OLEH: Khoeri Abdul Muid
Bau arang yang terbakar, menyatu dengan aroma gurih daging ayam, menggugah selera di malam yang hening itu. Di pinggir jalan, seorang lelaki sederhana tampak duduk jongkok, menikmati setiap suapan sate ayam dengan sepenuh hati. Sepintas, siapa pun yang melihat pasti tak akan menyangka---ia adalah Ir. Soekarno, Presiden pertama Republik Indonesia.
Sore itu, 18 Agustus 1945, udara Jakarta mendung dan panas. Di dalam gedung yang sekarang dikenal sebagai Gedung Pancasila, rapat PPKI baru saja usai. Rapat yang menetapkan Ir. Soekarno sebagai Presiden Republik Indonesia yang baru merdeka sehari sebelumnya. Di dalam ruangan yang penuh ketegangan dan kelelahan, Soekarno baru saja mengucapkan pidato singkat, mengisyaratkan awal dari perjuangan panjang sebuah bangsa yang masih bayi.
Namun, siapa yang tahu? Hanya berselang beberapa jam setelah penetapan itu, Presiden baru ini berjalan kaki pulang. Belum ada kendaraan dinas, belum ada pengawalan mentereng. Sebagai pemimpin sebuah negara yang baru merdeka, ia masih harus melewati jalan berkerikil, dengan setelan putih yang sudah lusuh tertimpa peluh dan debu.
Di tepi jalan, Soekarno terhenti. Seorang pedagang sate ayam tengah sibuk melayani beberapa pelanggan. Lelaki itu berjongkok sambil mengipasi arang. Bau harum sate yang dibakar menusuk perut yang sejak tadi pagi belum terisi.
"Pak, sate ayamnya berapa?" tanya Soekarno, suaranya lantang namun lembut.
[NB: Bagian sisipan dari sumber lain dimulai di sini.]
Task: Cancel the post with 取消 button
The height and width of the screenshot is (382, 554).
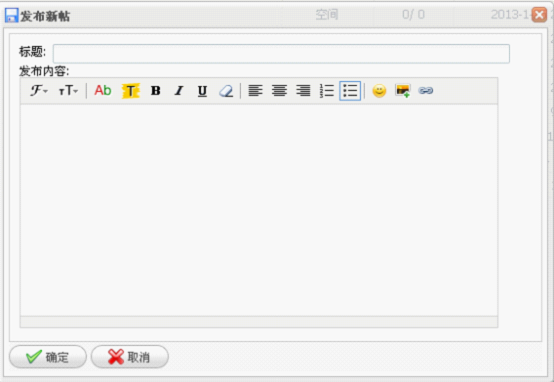Action: coord(130,357)
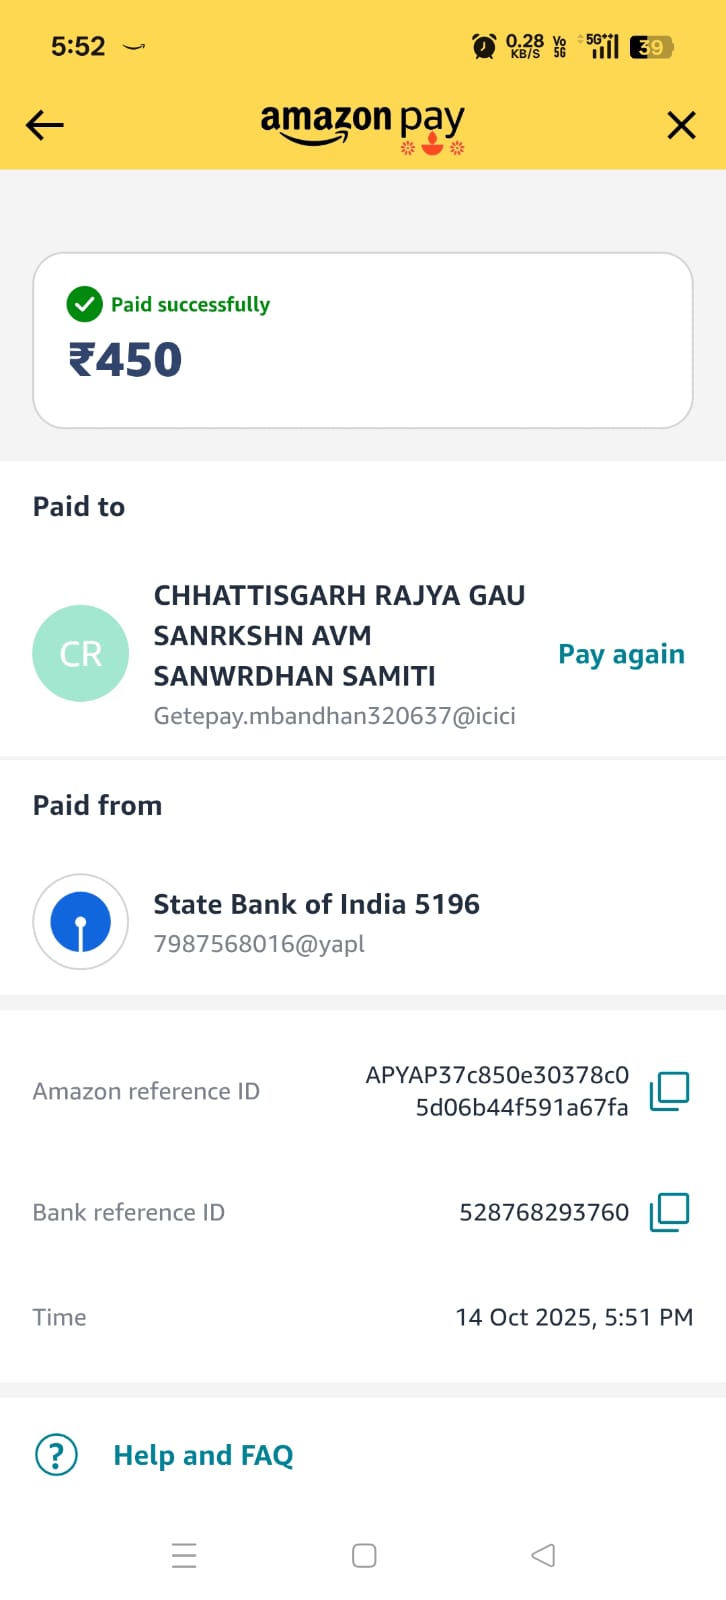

Pedagang sate itu menatapnya heran. "Lima puluh tusuk, Tuan?" tanyanya, memastikan bahwa telinganya tak salah dengar.
Soekarno tersenyum kecil, mengangguk. "Betul, lima puluh tusuk. Saya lapar sekali."
Beberapa orang yang duduk di sekitar warung sate itu mulai menyadari kehadirannya. Mereka berbisik-bisik, tak percaya melihat sosok yang mereka dengar baru saja diangkat sebagai Presiden, kini duduk jongkok di pinggir jalan, menyantap sate ayam tanpa canggung.
Dengan cara bersahaja, Soekarno menyantap sate ayam itu, satu demi satu tusuk sate diangkat ke mulutnya, dinikmati dengan penuh syukur. Tanpa kursi mewah, tanpa pengawalan ketat, ia menikmati sate ayam di tepi jalan, dekat got yang berbau tak sedap. Inilah potret pemimpin yang lahir dari rahim bangsa yang penuh pengorbanan.